Hadfield spent 21 years as an astronaut, including three spaceflights and a stint as commander of the International Space Station (he became famous for performing David Bowie’s “Space Oddity” in zero gravity). This book is his account of what that career taught him about preparation, leadership, and managing fear.
The central philosophy is what Hadfield calls “thinking like an astronaut,” which means preparing so thoroughly for every possible failure that when something goes wrong, you already know what to do. Astronauts spend years training for missions. Most of that training involves rehearsing emergency procedures. What do you do if the oxygen system fails? What if there is a fire? What if a micrometeorite punctures the hull? You rehearse each scenario until the response is automatic.
Hadfield applies this to everyday situations. Before every meeting, conversation, or trip, he asks: “What is the next thing that could kill me?” Not literally (usually), but in the sense of identifying the worst plausible outcome and preparing for it. This reduces anxiety because fear comes from uncertainty, and preparation reduces uncertainty.

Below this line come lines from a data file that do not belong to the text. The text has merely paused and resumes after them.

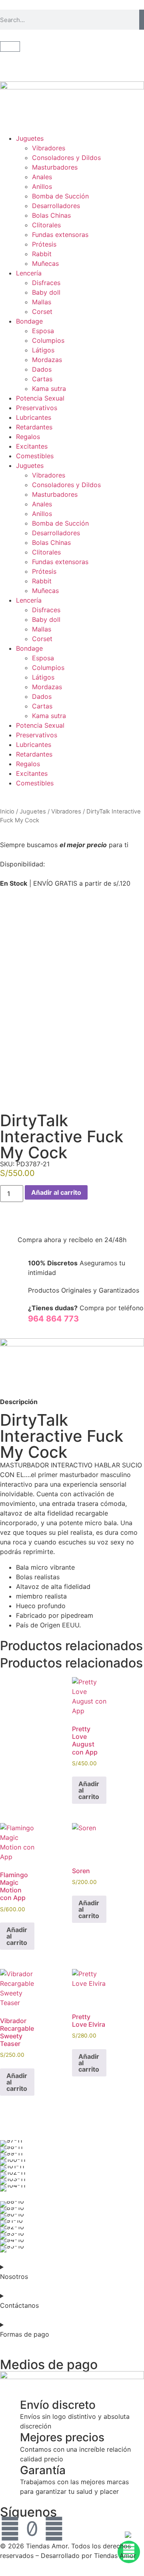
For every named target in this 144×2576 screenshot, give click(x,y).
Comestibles (35, 456)
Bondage (29, 321)
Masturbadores (55, 167)
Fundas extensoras (60, 235)
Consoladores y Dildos (66, 158)
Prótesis (44, 244)
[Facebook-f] (10, 2529)
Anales (42, 177)
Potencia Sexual (40, 398)
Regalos (28, 437)
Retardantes (34, 427)
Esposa (43, 331)
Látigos (43, 350)
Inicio (7, 811)
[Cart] (10, 46)
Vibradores (48, 148)
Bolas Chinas (51, 215)
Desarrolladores (56, 206)
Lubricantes (33, 417)
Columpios (48, 340)
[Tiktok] (32, 2529)
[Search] (141, 20)
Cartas (42, 379)
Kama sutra (49, 388)
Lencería (29, 273)
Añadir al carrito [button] (88, 1790)
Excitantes (32, 446)
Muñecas (45, 263)
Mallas (41, 302)
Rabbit (42, 254)
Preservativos (36, 408)
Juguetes (30, 138)
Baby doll (46, 292)
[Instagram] (54, 2529)
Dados (42, 369)
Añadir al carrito (56, 1192)
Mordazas (47, 360)
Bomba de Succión (60, 196)
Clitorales (46, 225)
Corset (42, 312)
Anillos (42, 186)
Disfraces (46, 283)
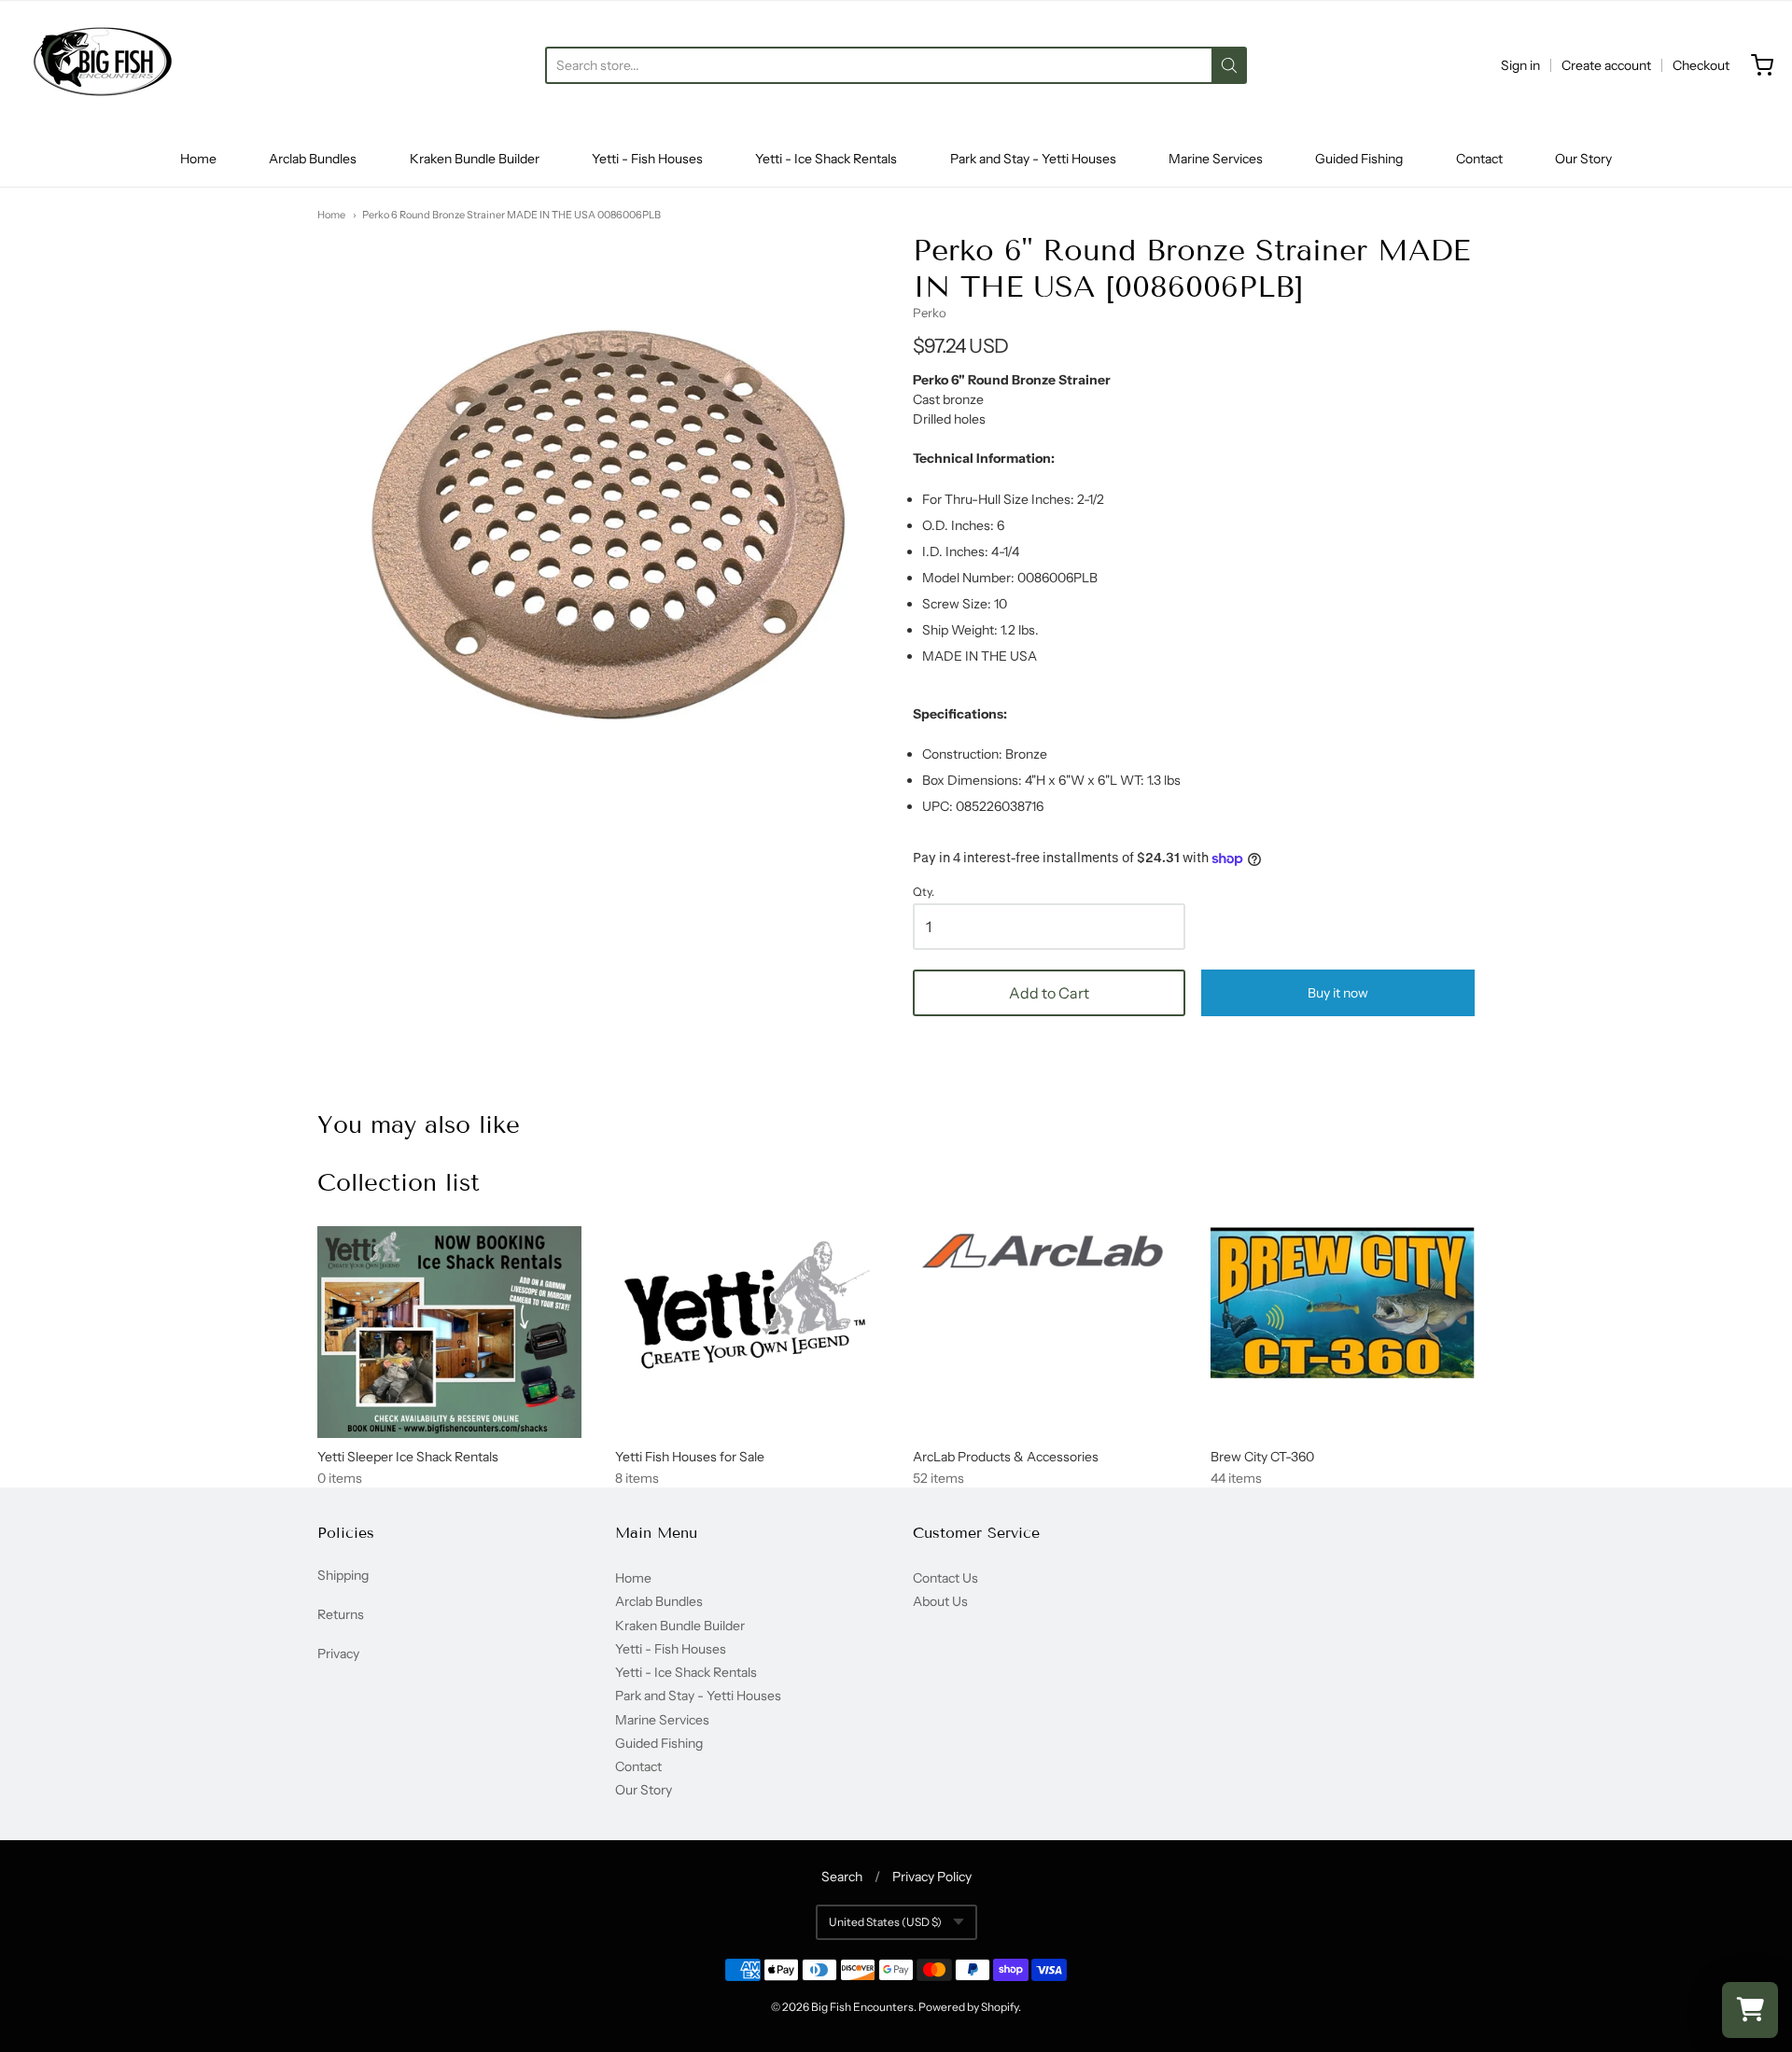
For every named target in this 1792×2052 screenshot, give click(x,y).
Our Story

The book also covers what Hadfield calls “aiming to be a zero.” In a new team, most people try to be a plus one (the person who adds value immediately) or fear being a minus one (the person who makes things worse). Hadfield advises starting as a zero: observe, learn the culture, understand how things work, and only then start contributing. This patience prevents the common mistake of trying to prove yourself before you understand the context.
For founders, the preparation mindset is directly applicable. Most startup crises feel like emergencies because nobody planned for them. The ones who stay calm are usually the ones who already thought through what they would do if funding fell through, if a key employee left, or if the product failed at launch.
At about 300 pages, the book is engaging. Hadfield is a natural storyteller, and the space anecdotes (spacewalks, launches, equipment failures) keep the lessons grounded in memorable experiences. The tone is warm and self-deprecating rather than heroic.